‘Get your flu shot’: Experts warn of impending influenza wave amid COVID-19
Global News
Flu cases had previously dropped to record lows in North America and Europe during the first year of the pandemic.
Public health experts are urging Canadians to get their flu shots before, during or even after getting their COVID-19 vaccine jab, warning that the rapidly-approaching flu season could spike back again “with a vengeance” following a record low year.
Flu cases had previously dropped to record lows in North America and Europe during the first year of the pandemic, and countries in the southern hemisphere reported lower than usual numbers.
In Canada alone, detections of the flu were so low over the last year that it didn’t even pass the threshold set by the Public Health Agency of Canada (PHAC) normally used to declare the start of the fall flu season.
In the 2020-21 season, PHAC reported 69 detections of influenza during its final report on Aug. 28. Around 52,000 cases are detected normally.
“When you have a low year, usually the following year is a bad year and when you look around the world, there’s a lot of influenza and RSV occurring,” said Dr. Anna Banerji, an epidemiologist and pediatrician at the University of Toronto.

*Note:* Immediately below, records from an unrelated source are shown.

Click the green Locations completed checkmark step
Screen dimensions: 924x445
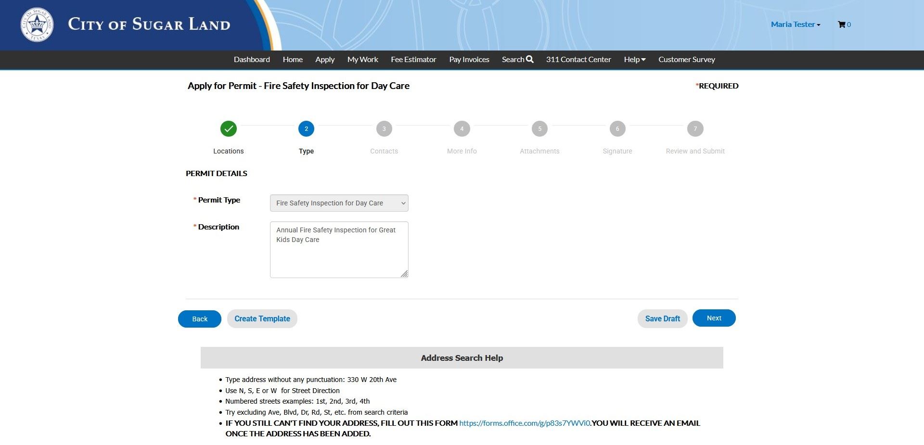coord(228,128)
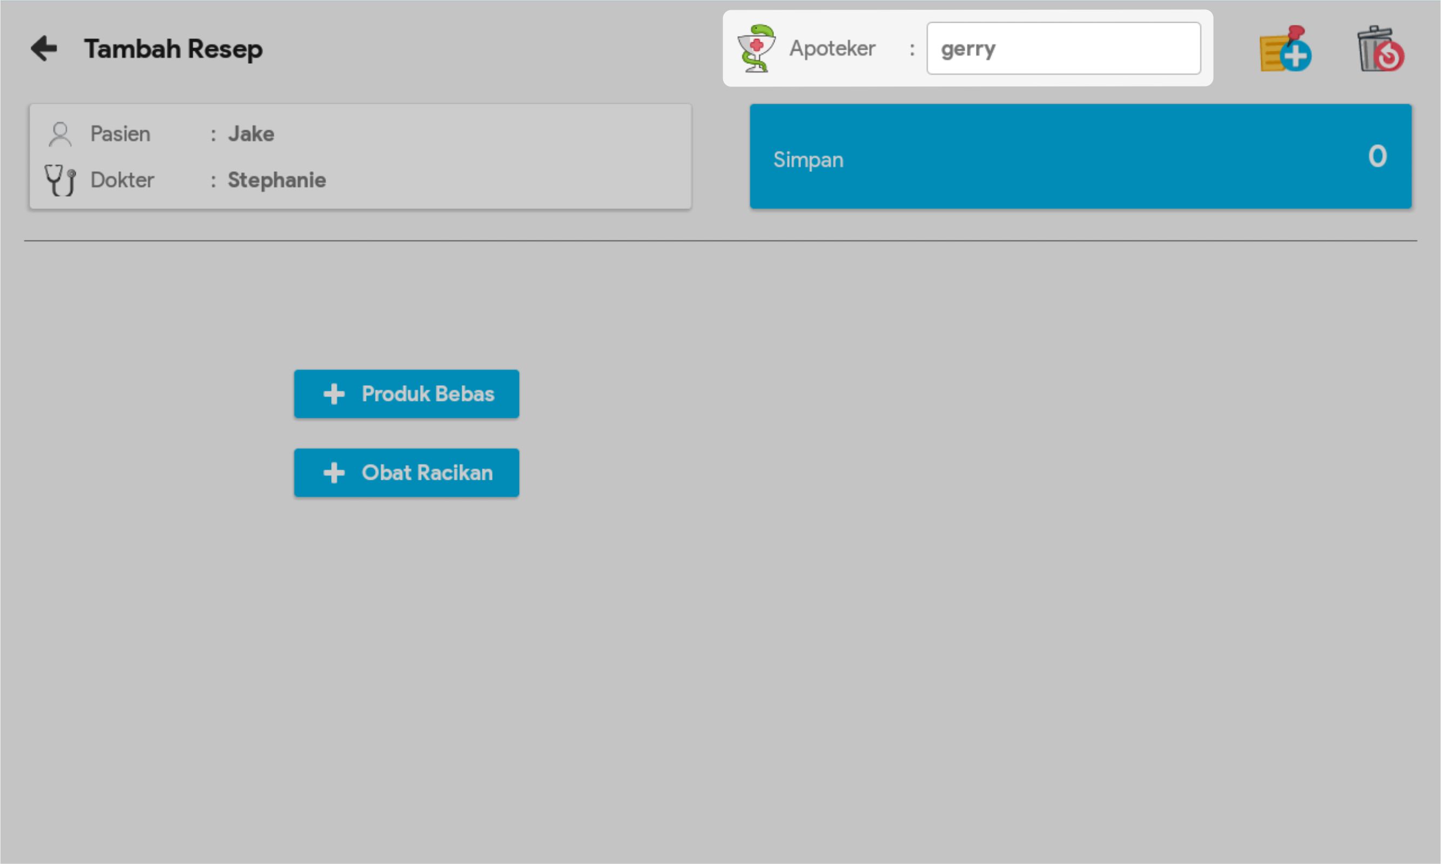Click the doctor name Stephanie
Image resolution: width=1441 pixels, height=864 pixels.
click(276, 180)
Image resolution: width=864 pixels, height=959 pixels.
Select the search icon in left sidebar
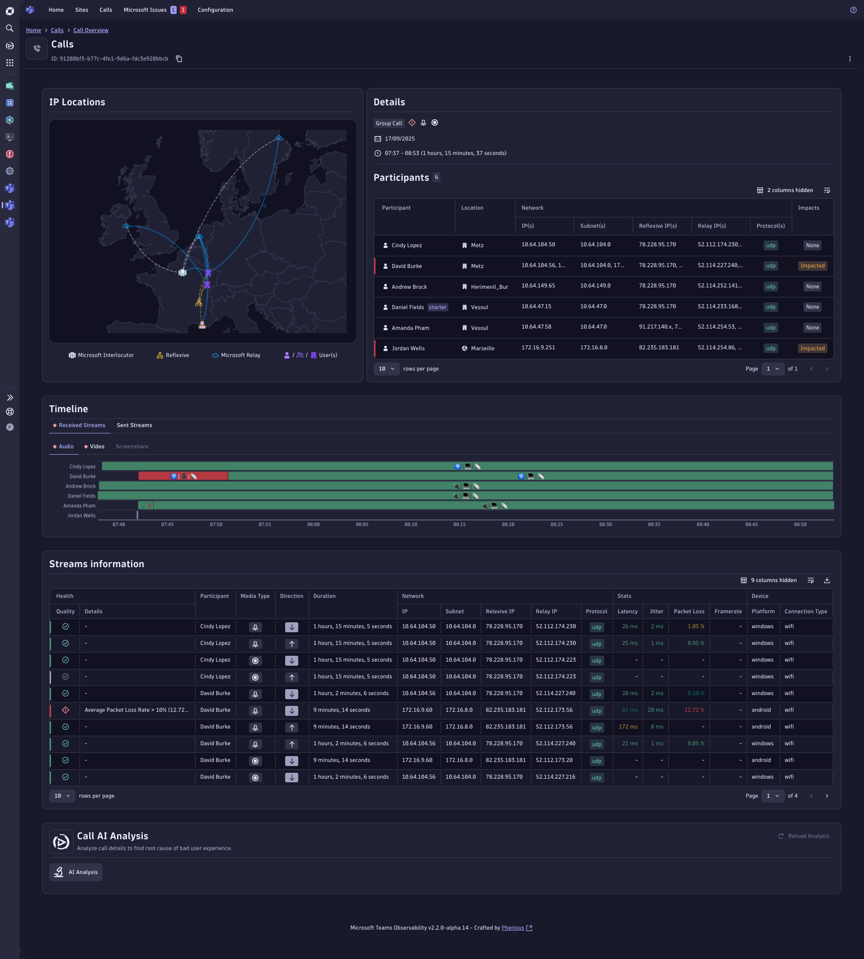[9, 28]
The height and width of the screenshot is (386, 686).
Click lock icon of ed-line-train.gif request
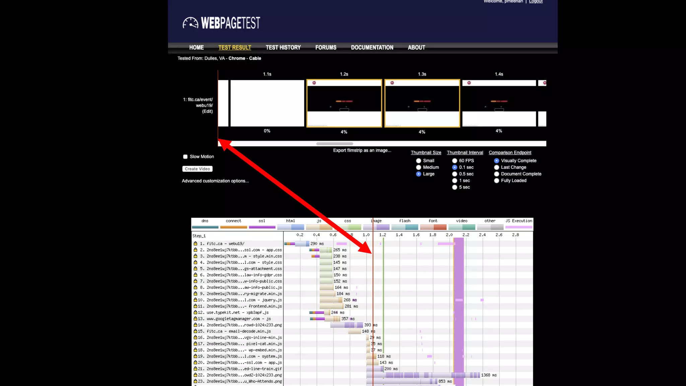[x=195, y=369]

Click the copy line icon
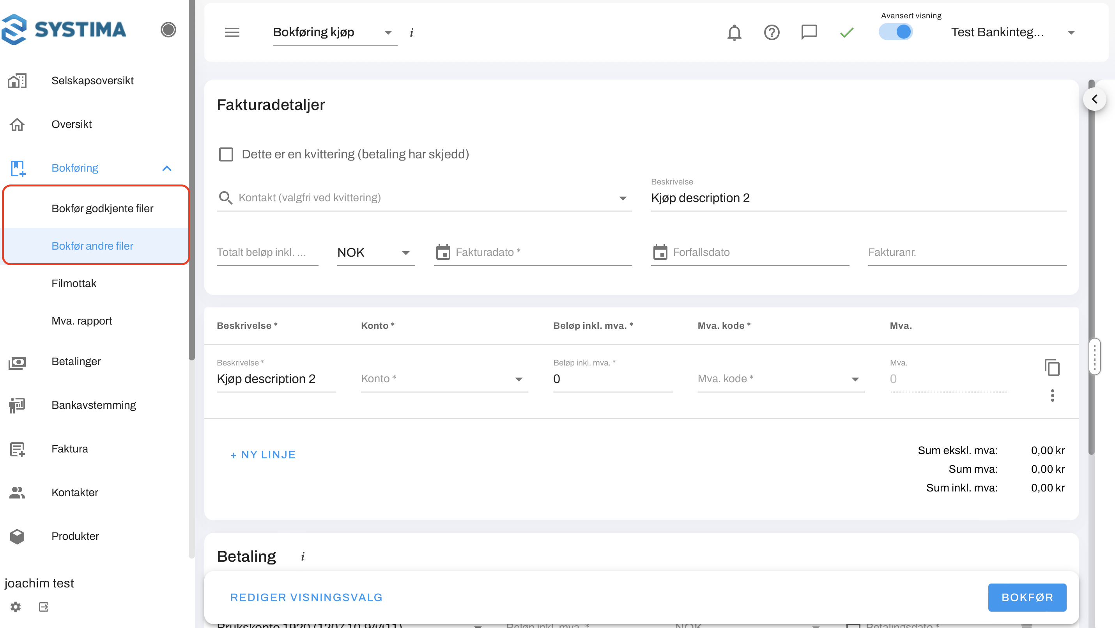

“So absolutely people should be getting their flu vaccine,” she said.
According to Banerji, getting your jab to protect against the flu has greater urgency during the COVID-19 pandemic, with both being respiratory illnesses.
“When we still have COVID, no one really wants to get a viral respiratory illness with body aches because you’re going to think it’s COVID and until you can prove that, it will cause a lot of anxiety for people,” she said.